Zainteresowanie terapią hiperbaryczną ucichło na dwa stulecia, by odrodzić się w XIX wieku we Francji. W 1834 r. Junod zbudował komorę hiperbaryczną operującą w ciśnieniu od 2 do 4 ATA z myślą o osobach skarżących się na dolegliwości układu oddechowego. W 1837 r. Pravaz skonstruował największą komorę owych czasów, w której leczył pacjentów z najróżniejszymi dolegliwościami. Pierwszą przenośną komorę opracował Fontaine w 1877 r. W tym czasie komory ciśnieniowe działały już w większości europejskich miast, takich jak Berlin, Amsterdam, Bruksela, Londyn, Wiedeń czy Mediolan.

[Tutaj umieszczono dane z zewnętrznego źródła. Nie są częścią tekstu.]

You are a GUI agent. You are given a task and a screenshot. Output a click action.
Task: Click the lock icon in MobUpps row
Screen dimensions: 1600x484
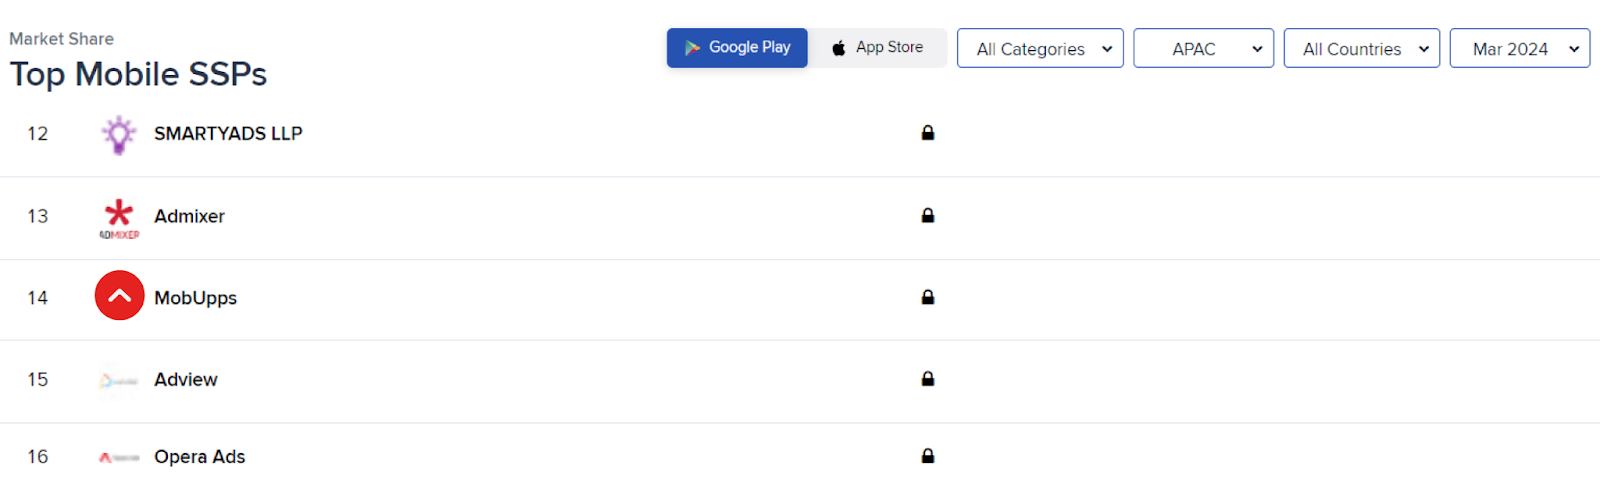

Pierwsza komora hiperbaryczna na kontynencie amerykańskim powstała w 1860 r. w Kanadzie, w miejscowości Oshawa. Rok później podobne urządzenie w Nowym Jorku skonstruował Cornig, który pragnął leczyć pacjentów z dolegliwościami psychicznymi. Jednak najpopularniejszym i najbardziej imponującym ośrodkiem hiperbarycznym był ten stworzony prze Cunninghama w Kansas City w latach 20. XX wieku. Cunningham początkowo leczył tlenem ofiary hiszpanki, której epidemia rozszalała się w o wym czasie w Stanach Zjednoczonych. Wraz z upływem czasu entuzjazm Cunninghama co do terapii hiperbarycznej rósł i lekarz próbował leczyć takie choroby jak kiła, nadciśnienie, cukrzyca czy nowotwory. Zakładał, że to infekcje bakteriami beztlenowymi powodują te choroby. W 1928 r. w Cleveland Cunningham zbudował komorę hiperbaryczną osiągającą ciśnienie do 3 ATA, której wielkości nie przebiła żadna z wcześniej, ani później skonstruowanych komór ? jej średnica miała blisko 20 metrów. Na każdym z pięter było 12 sypialni z wyposażeniem, którego nie powstydziłby się dobry hotel.

Chociaż tlen (oficjalnie) odkryto w 1775 r., trzeba było poczekać aż do XX wieku na pierwsze zastosowanie go do zabiegów hiperbarycznych. W 1917 r. pojawiła się pionierska praca Drägera z wytycznymi odnośnie podawania tlenu pod ciśnieniem w leczeniu choroby dekompresyjnej. Jego zalecenia jako pierwsi wcielili w życie Behnke i Shaw pod koniec lat 30. XX wieku. W 1939 r. marynarka wojenna Stanów Zjednoczonych zaczęła wykorzystywać hiperbaryczną terapie tlenową u nurków dotkniętych chorobą dekompresyjną. Była to novum w porównaniu z wcześniejszymi terapiami, które wykorzystywały powietrze.

I tak nadeszła era hiperbarycznej terapii tlenowej, która po II wojnie światowej zyskała coraz większą popularność.